Recipes

Bacon and Caramelized Onion Mac & Cheese



On a recent visit to one of my favorite blogs I saw a recipe for "Fancy Macaroni". It had all the necessary things to make good mac and cheese. Like 4 different kinds of cheese's, butter, half & half and.....what else was it?.....ohhh yeaaa, BACON!

Now, if you haven't followed my blog for long (and why haven't you?) then you might not be aware that I have a severe allergy. I am allergic to anything that DOES NOT contain diary or pork fat! Seriously! It seems like most of the things I make either have tons of cheese or bacon in some form in them! It's a quirk, I know.

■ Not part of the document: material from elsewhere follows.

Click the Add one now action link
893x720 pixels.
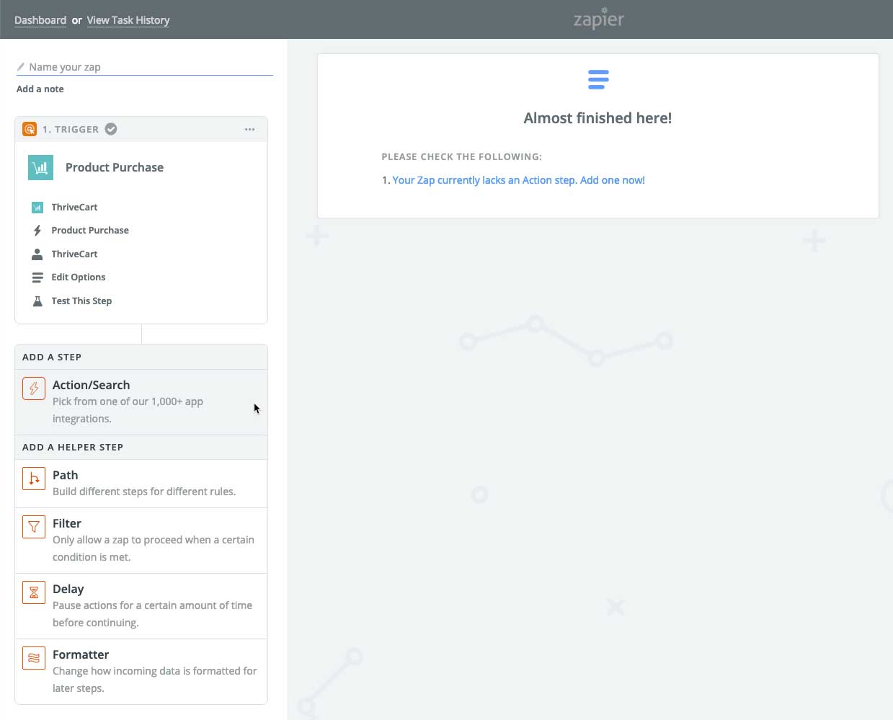tap(613, 180)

So this dish is no exception. A great accompaniment to a big ol' slab-o-meat or, for someone like me who is content with a salad for dinner, as a meal in itself! Here is my adaptation of her recipe.

Bacon and Caramelized Onion Mac & Cheese
Serves approx. 12
Ingredients:
4 cups Macaroni
4 Tablespoons Butter
2 whole Medium Onions, Cut In Half And Sliced Thin
10 slices Regular Bacon
1 Tablespoon Bacon Grease (reserved From Bacon Slices)
¼ cups All-purpose Flour
2 1/2 cups  Milk
½ cups Heavy Cream
2 whole Egg Yolks, Beaten
Salt & Pepper (to Taste)
½ cups Grated Gruyere Cheese
1 cups Grated Fontina Cheese
½ cups Grated Parmigiano Reggiano Cheese
1 cup Cheddar Cheese, Shredded (optional)

Preheat oven to 350 degrees.

Cook macaroni for half the time of the package instructions. It will finish cooking in the oven. Drain and set aside.Fry bacon until slightly crisp. Drain on a paper towel. Reserve grease.

In same skillet with the bacon grease add saute onions and cook over medium-low heat for 10 to 12 minutes, or until golden brown and soft. Set aside.

In a pot, melt 4 tablespoons butter. Sprinkle in flour and whisk to combine. Cook, stirring constantly, over medium heat for 1 minute. Pour in milk and cream, then cook for 3 to 5 minutes or until thick. Reduce heat to low. Add salt & pepper to taste. Remember the pasta will continue to absorb moisture and flavor, so don't undersalt the dish.

Beat egg yolks and pour 1/4 cup hot milk mixture into the yolks, stirring constantly. You don't want scrambled eggs so they need to be tempered to allow them to come up to the temperature of the milk. Pour egg mixture back into saucepan and cook for another minute. Stir in cheese until melted. Add onions and bacon and stir. Taste for seasonings and add more salt if needed. Add cooked macaroni and toss to coat all the pasta with cheese sauce. Top with cheddar cheese, if desired.

Pour into a 9 x 13 inch baking dish and bake for 20 minutes or until  hot and bubbly.